Several lipid analogs have been developed, such as safingol, ilmofosine, perifosine and aurothiomalate, which target activation of PKC at the regulatory domain. Safingol, L-threo-dihydrosphingosine, displayed selective inhibition for PKCα and induced an endonuclease G-mediated cell apoptosis of oral squamous cell carcinoma cells in a caspase-independent manner [19]. Safingol is also a putative inhibitor of sphingosine kinase 1 (SphK), which catalyzes sphingosine 1-phosphate (S1P) and mediates cancer cell growth.
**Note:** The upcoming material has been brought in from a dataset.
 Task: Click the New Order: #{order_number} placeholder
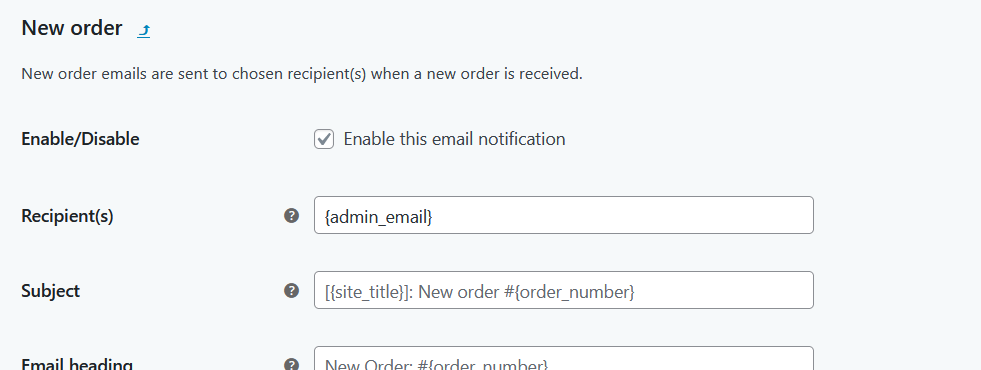(437, 364)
A phase I clinical trial showed that a combination of safingol with cisplatin was tolerable in patients with advanced solid tumors [20]. Ilmofosine (BM41.440, 1-hexadecylthio-2-methoxymethyl-rac-glycero-3-phosphocholine), a thioether lysophospholipid derivative of lysophosphocholine, is a PKC inhibitor found to induce G2-arrest and Cdc2 kinase suppression via affecting the formation of Cdc2/cyclin B1 complexes [21]. Ilmosofine exhibits concentration-dependent anticancer activities in various solid tumor models [22][23]. However, no tumor regression occurred in patients with non-small cell bronchogenic carcinoma when using a schedule of continuous infusion for 5 days and a dose of 300 mg/m2/day of ilmofosine [24]. Perifosine (D-21226) is a synthetic alkyl phospholipid that demonstrates anticancer effects via inhibition of mitogen-activated protein kinases (MAPK), Akt and PKC [25][26][27]. However, according to the trial results of the National Cancer Institute of Canada Clinical Trials Group, perifosine does not show evidence of anticancer activity in patients with previously untreated metastatic or locally advanced soft tissue sarcoma, when given orally on day 1 (900 mg cycle 1, 300 mg cycle 2+) and 2–21 (150 mg daily each cycle) [27]. Aurothiomalate is an anti-rheumatoid gold agent that inhibits PKCλ/ι binding to the adaptor molecule Par6, which regulates Rac1 and induces anchorage-independent growth of NSCLC cells [28]. It also demonstrates a pro-apoptotic effect on advanced prostate cancer and hepatocellular carcinoma [29][30].

2.4. Others

Antisense oligonucleotides offer one approach to target genes that regulate cancer cell proliferation, apoptosis, and signaling pathways. Recent clinical trials have confirmed the anti-tumor activity of antisense oligonucleotides with safety and tolerability [31]. Affinitak (ISIS-3521/LY900003) is an antisense oligonucleotide that specifically blocks PKCα [32]. A phase II study demonstrated that ISIS-3521 is effective and safe in patients with relapsed low-grade non-Hodgkin’s lymphoma [33]. However, there is no evidence of any clinical activity or target modulation of ISIS-3521 in patients with metastatic colorectal cancer [34], and no objective responses are observed, even in combination with ISIS-5132 (an antisense inhibitor of Raf-1 kinase) [35].

3. Conclusions

It is obvious that PKC isoforms are involved in cancer progression and represent important targets for cancer therapy. However, the biological functions of PKC isoforms are likely to vary across different tumor types. Studies of cancer-associated mutations revealed that the PKC family members are inactivated in cancer, representing a tumor-suppressive function [36]. Based on this theory, strategies of cancer therapy should focus on restoring rather than suppressing PKC function. It also explains why numerous attempts to target PKC isoforms in cancer have yielded very limited success. Clinical trials demonstrated that the use of PKC inhibitors for cancer treatment not only failed but also worsened patient outcomes in some cases. Current efforts of small molecule compounds have been focused on the kinase domain of PKC enzymes. However, PKC enzymes shared a well-conserved kinase domain, which makes it a major challenge to obtain small molecule modulators with high specificity and sensitivity toward a specific PKC isoform. Despite this, PKC isoforms are promising anti-tumor targets and additional efforts are needed to improve the efficacy and selectivity of PKC isoform inhibitors.